De cet examen de l’erreur commise, beaucoup de leçons peuvent être tirées. Car celui qui ne se trompe pas ne donne jamais l’occasion au professeur qui l’observe de comprendre comme il réfléchit. La seule chose que le maître peut percevoir chez le « bon élève », c’est que le cheminement enseigné est reproduit et le résultat exact. Celui qui s’est un moment égaré a montré lui, toutes les divagations dont il est capable, révélant par là son originalité, sa créativité et ses erreurs de raisonnement. Tout peut alors être saisi pour expliquer en quoi originalité et créativité peuvent être intéressantes quand elles ouvrent de nouvelles voies ou abordent la réalité par d’autres chemins corrects. Les égarements eux, étant l’occasion d’une rectification de ce qui n’est pas correct. Rien de tout cela n’est perceptible chez celui qui ne commet que la juste restitution. Telle est la base d’un enseignement constructiviste où essai-erreur et rectification sont un cycle fertile d’apprentissages contextualisés.

========================================

Pour chacune des affirmations suivantes, indiquez par oui ou non si elle concorde avec le texte fourni, en citant textuellement les mots qui tranchent. (a) L'élève qui ne se trompe pas permet au professeur de comprendre comment il réfléchit. (b) Les égarements offrent l'occasion de rectifier ce qui n'est pas correct. (c) L'enseignement constructiviste fait de l'essai-erreur et de la rectification un cycle d'apprentissages.

Items issus d'un jeu de données
========================================

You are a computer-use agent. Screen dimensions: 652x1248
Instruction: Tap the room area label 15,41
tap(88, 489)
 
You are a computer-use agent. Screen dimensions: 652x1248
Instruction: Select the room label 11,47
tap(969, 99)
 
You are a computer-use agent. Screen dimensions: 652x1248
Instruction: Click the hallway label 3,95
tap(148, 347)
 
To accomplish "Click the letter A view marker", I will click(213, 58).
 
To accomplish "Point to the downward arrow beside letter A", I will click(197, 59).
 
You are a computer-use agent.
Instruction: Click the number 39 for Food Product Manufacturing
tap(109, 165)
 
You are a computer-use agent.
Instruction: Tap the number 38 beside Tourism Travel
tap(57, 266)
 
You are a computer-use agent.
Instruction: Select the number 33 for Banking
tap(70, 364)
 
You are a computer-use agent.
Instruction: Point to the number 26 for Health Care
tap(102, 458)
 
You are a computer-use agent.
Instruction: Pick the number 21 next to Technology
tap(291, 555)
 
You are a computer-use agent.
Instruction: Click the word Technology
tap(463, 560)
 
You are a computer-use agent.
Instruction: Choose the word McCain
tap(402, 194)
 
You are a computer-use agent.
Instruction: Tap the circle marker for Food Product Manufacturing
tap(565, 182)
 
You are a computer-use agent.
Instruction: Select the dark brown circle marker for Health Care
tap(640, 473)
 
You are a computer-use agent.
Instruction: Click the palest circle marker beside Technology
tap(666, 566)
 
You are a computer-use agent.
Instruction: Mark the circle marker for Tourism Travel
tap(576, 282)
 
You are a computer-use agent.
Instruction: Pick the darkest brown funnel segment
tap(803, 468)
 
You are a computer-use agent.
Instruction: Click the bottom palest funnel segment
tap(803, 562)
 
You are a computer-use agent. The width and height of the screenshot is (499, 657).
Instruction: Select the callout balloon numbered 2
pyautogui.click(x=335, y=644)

========================================

* [Résultat]:
(a) Non : « celui qui ne se trompe pas ne donne jamais l’occasion au professeur qui l’observe de comprendre comme il réfléchit ».
(b) Oui : « Les égarements eux, étant l’occasion d’une rectification de ce qui n’est pas correct ».
(c) Oui : « un enseignement constructiviste où essai-erreur et rectification sont un cycle fertile d’apprentissages contextualisés ».